WHAT YOU HAVE TO DO. Reproduce, unaltered, the line with "Viewport: 787px width, 532px height." along with every line that follows it in the records, up to the last.

[Data extracted from a collection]
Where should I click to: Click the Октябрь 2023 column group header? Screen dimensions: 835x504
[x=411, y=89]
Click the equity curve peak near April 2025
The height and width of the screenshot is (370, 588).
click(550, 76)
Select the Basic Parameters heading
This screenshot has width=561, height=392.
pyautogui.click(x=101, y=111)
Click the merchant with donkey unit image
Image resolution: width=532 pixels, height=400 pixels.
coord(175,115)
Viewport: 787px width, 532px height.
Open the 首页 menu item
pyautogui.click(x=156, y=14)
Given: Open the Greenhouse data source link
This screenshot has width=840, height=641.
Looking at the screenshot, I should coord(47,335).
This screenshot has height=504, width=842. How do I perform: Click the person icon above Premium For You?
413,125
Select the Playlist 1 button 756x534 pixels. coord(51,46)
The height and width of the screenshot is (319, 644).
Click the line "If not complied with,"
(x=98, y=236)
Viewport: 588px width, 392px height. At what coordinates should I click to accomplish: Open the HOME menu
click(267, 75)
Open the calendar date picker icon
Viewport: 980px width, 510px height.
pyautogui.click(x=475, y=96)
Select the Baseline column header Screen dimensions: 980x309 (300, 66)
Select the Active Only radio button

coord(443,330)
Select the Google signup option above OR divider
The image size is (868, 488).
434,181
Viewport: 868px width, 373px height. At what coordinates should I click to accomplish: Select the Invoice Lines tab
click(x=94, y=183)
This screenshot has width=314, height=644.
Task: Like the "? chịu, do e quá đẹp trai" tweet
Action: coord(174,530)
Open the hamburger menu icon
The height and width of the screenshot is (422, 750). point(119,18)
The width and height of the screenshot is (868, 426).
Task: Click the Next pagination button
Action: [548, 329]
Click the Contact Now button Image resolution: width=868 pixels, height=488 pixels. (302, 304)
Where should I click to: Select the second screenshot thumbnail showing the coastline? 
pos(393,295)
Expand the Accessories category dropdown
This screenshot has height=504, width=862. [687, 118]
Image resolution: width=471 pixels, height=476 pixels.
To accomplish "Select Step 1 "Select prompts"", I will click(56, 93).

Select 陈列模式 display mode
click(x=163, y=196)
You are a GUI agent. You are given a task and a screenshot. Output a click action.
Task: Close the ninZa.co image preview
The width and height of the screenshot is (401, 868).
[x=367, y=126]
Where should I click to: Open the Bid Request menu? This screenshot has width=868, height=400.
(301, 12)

RESULT FOR THIS EXERCISE.
Viewport: 787px width, 532px height.
Open the 首页 menu item
pyautogui.click(x=156, y=14)
Given: Open the Greenhouse data source link
This screenshot has width=840, height=641.
Looking at the screenshot, I should coord(47,335).
This screenshot has height=504, width=842. How do I perform: Click the person icon above Premium For You?
413,125
Select the Playlist 1 button 756x534 pixels. coord(51,46)
The height and width of the screenshot is (319, 644).
Click the line "If not complied with,"
(x=98, y=236)
Viewport: 588px width, 392px height. At what coordinates should I click to accomplish: Open the HOME menu
click(267, 75)
Open the calendar date picker icon
Viewport: 980px width, 510px height.
pyautogui.click(x=475, y=96)
Select the Baseline column header Screen dimensions: 980x309 (300, 66)
Select the Active Only radio button

coord(443,330)
Select the Google signup option above OR divider
The image size is (868, 488).
434,181
Viewport: 868px width, 373px height. At what coordinates should I click to accomplish: Select the Invoice Lines tab
click(x=94, y=183)
This screenshot has width=314, height=644.
Task: Like the "? chịu, do e quá đẹp trai" tweet
Action: coord(174,530)
Open the hamburger menu icon
The height and width of the screenshot is (422, 750). point(119,18)
The width and height of the screenshot is (868, 426).
Task: Click the Next pagination button
Action: [548, 329]
Click the Contact Now button Image resolution: width=868 pixels, height=488 pixels. (302, 304)
Where should I click to: Select the second screenshot thumbnail showing the coastline? 
pos(393,295)
Expand the Accessories category dropdown
This screenshot has height=504, width=862. [687, 118]
Image resolution: width=471 pixels, height=476 pixels.
To accomplish "Select Step 1 "Select prompts"", I will click(56, 93).

Select 陈列模式 display mode
click(x=163, y=196)
You are a GUI agent. You are given a task and a screenshot. Output a click action.
Task: Close the ninZa.co image preview
The width and height of the screenshot is (401, 868).
[x=367, y=126]
Where should I click to: Open the Bid Request menu? This screenshot has width=868, height=400.
(301, 12)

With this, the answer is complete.